Last updated on Luglio 8th, 2020 at 07:39 am
In Africa, diversi Paesi sono sotto l’attacco sistematico di alcune potenze occidentali (per esempio il Canada), delle lobby e delle istituzioni internazionali che spingono affinché si introducano misure a favore dell’agenda LGBT+ e dell’aborto.
Gabon
Martedì 23 giugno il parlamento ha depenalizzato i rapporti omosessuali. 48 membri della Camera bassa hanno infatti appoggiato una proposta di legge che rivede un articolo della norma varata dal nuovo governo nel 2019, che prevede sei mesi di carcere e una multa di 5 milioni di franchi CFA (pari a 8.500 dollari statunitensi) e che aveva fatto del Gabon il 70° Paese a vietare i rapporti omosessuali. Ora, è bene che i comportamenti sessuali privati di qualunque cittadino non vengano criminalizzati: tuttavia questi repentini e contraddittori cambi di legislazione fanno temere che il Gabon possa pensare presto all’introduzione di insegnamenti LGBT+ nelle scuole e a equiparare il matrimonio naturale con le unioni gay. I 24 voti contrari espressi il 23 giugno e i 25 astenuti mostrano comunque quanto il tema sia ancora controverso.
Kenya
I vescovi cattolici sono preoccupati per la possibile introduzione dell’educazione sessuale nelle scuole e per la legalizzazione dell’aborto, cui il Paese sta pensando per frenare il numero enorme di gravidanze che si registra fra le adolescenti e le minorenni. Secondo un sondaggio condotto da Kenya Health Information Systems, oltre 150mila ragazze sono rimaste incinte durante la chiusura della scuola per la pandemia da coronavirus. I concepimenti sarebbero avvenuti tra gennaio e maggio, e avrebbero interessato ragazzine e ragazze di età compresa tra i 10 e i 19 anni.

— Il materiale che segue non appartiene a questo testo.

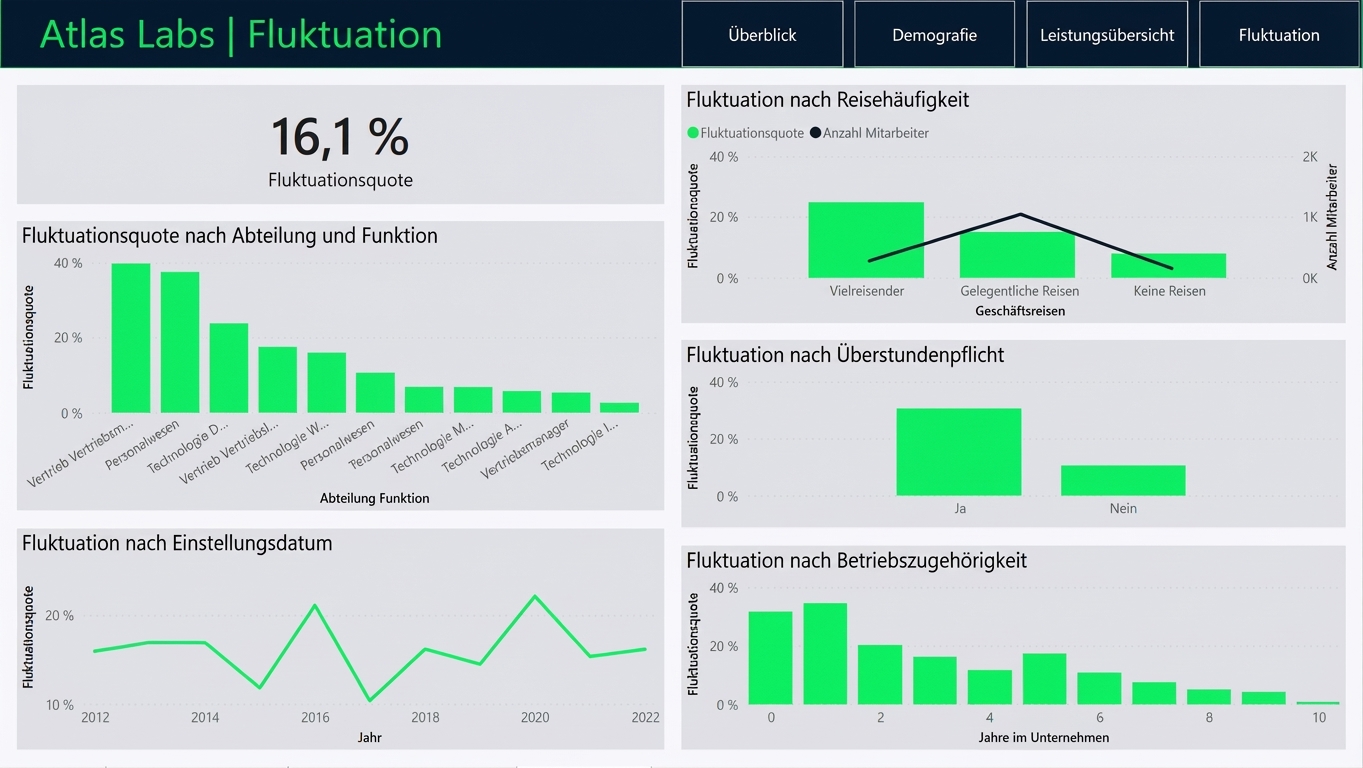Viewport: 1363px width, 768px height.
Task: Select the tenure bar for 0 years
Action: click(770, 658)
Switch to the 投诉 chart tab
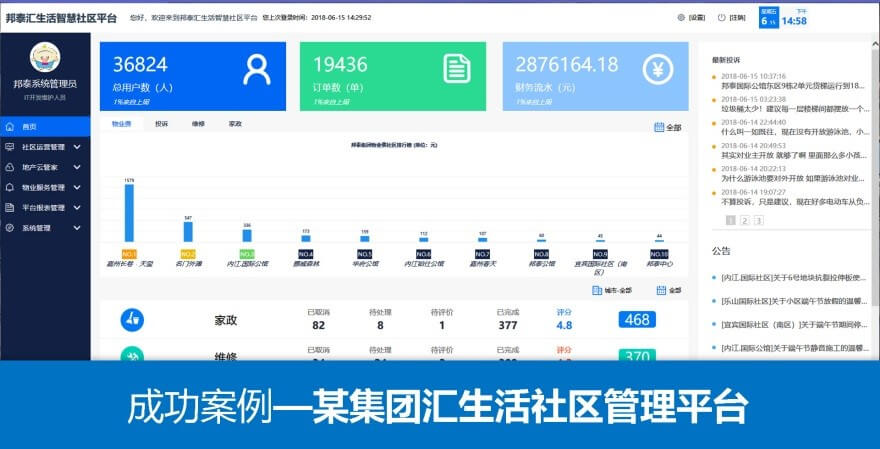The width and height of the screenshot is (880, 449). click(x=161, y=124)
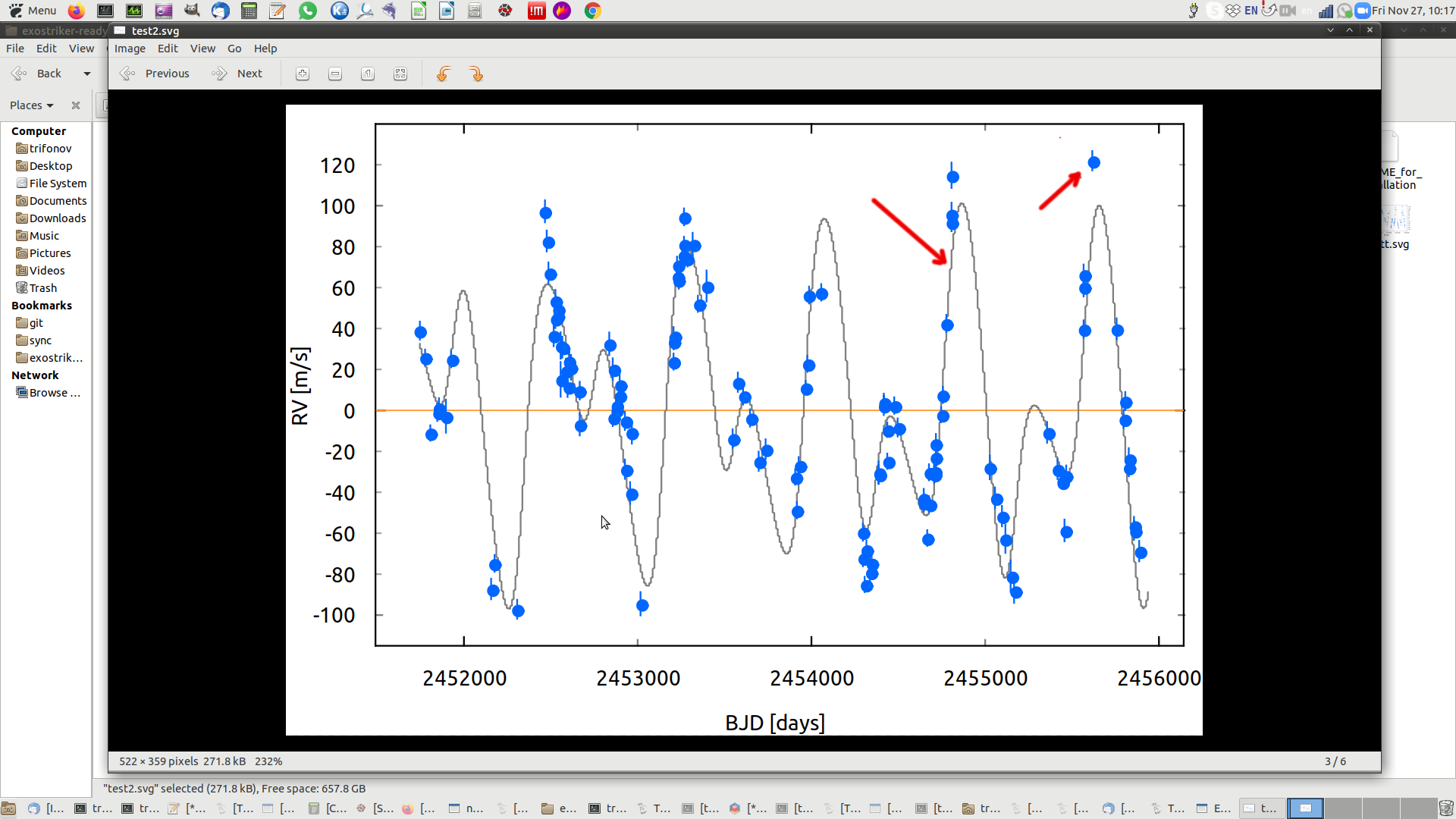1456x819 pixels.
Task: Open WhatsApp from the top panel
Action: tap(308, 11)
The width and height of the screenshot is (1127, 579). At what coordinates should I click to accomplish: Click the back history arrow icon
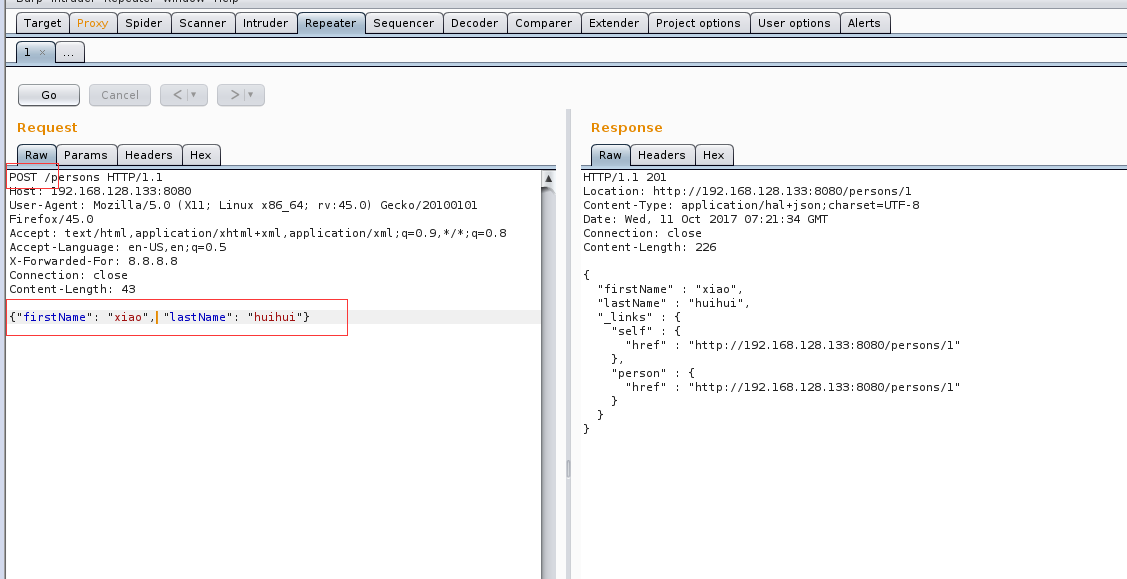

In una dichiarazione trasmessa in diretta televisiva il 21 giugno, monsignor Joseph Ndembu Mbatia, presidente della Commissione episcopale per la salute, afferma: «Ribadiamo la convinzione che i valori familiari forti, e la responsabilità personale nella cura e nella tutela dei bambini siano fondamentali per eliminare o ridurre significativamente lo sfruttamento sessuale dei bambini e le gravidanze che vi conseguono tra gli adolescenti».
Sull’altro fronte, preoccupato per la proposta di legge in discussione al Senato, l’episcopato ha promosso una petizione per fermare la liberalizzare dell’educazione sessuale nelle scuole.
Pare proprio che il summit di Nairobi, voluto l’anno scorso dall’Organizzazione delle Nazioni Unite, stia insomma maturando i propri frutti.
Marocco
La polizia ha arrestato 11 persone per avere operato aborti illegali in un Paese dove l’interruzione volontaria della gravidanza resta punita con il carcere (da uno a cinque anni per chi la procura, tra sei mesi e un anno per la donna che la subisce), l’argomento è oggetto di ampio dibattito pubblico, ma il governo continua a essere fortemente contrario.
La sicurezza nazionale dichiara di avere avviato un’indagine dopo avere «ricevuto denunce contro una clinica che compie aborti illegali» nella città turistica di Marrakech. Il medico, 77enne, proprietario della clinica, quattro infermiere e sei ragazze, tra cui una diciassettenne, sono stati arrestati con varie accuse, tra cui aborto illegale, stupro, adulterio e complicità in questi reati.
Benché nel 2015 il Marocco abbia cominciato a parlare della «necessità urgente» di riformare la legislazione a fronte di centinaia di aborti clandestini quotidiani, nessuna variazione è stata approvata: la maggioranza della popolazione e dei partiti è e resta infatti pro life.
Namibia
Da qualche settimana si discute della possibilità di legalizzare completamente l’aborto in un Paese dove, secondo la legge in vigore dal 1975, interrompere volontariamente la gravidanza è possibile solo in pendenza di grave rischio per la salute della madre o in ragione di rapimento o incesto. Il fronte contrario ha lanciato una petizione online, che in una settimana ha raccolto 4.736 firme.
A far scattare la sfida è stata la lettera aperta pubblicata sui social media da una donna, Beauty Boois, che chiede apertamente la legalizzazione dell’aborto, affermando che per far valere il proprio diritto di scelta oggi le donne namibiane non hanno altro modo se non infrangere la legge mettendo a rischio vita, salute e benessere. Il viceministro della Sanità, Esther Muinjangue, ha dunque portato, il 25 giugno, la discussione in parlamento con gli attivisti per i “diritti umani” che chiedono che le Chiese restino fuori dalla discussione perché «non conoscono il problema delle donne». Ma in realtà è la Chiesa Cattolica a promuovere e a gestire decine di ospedali e di cliniche in tutto il Paese.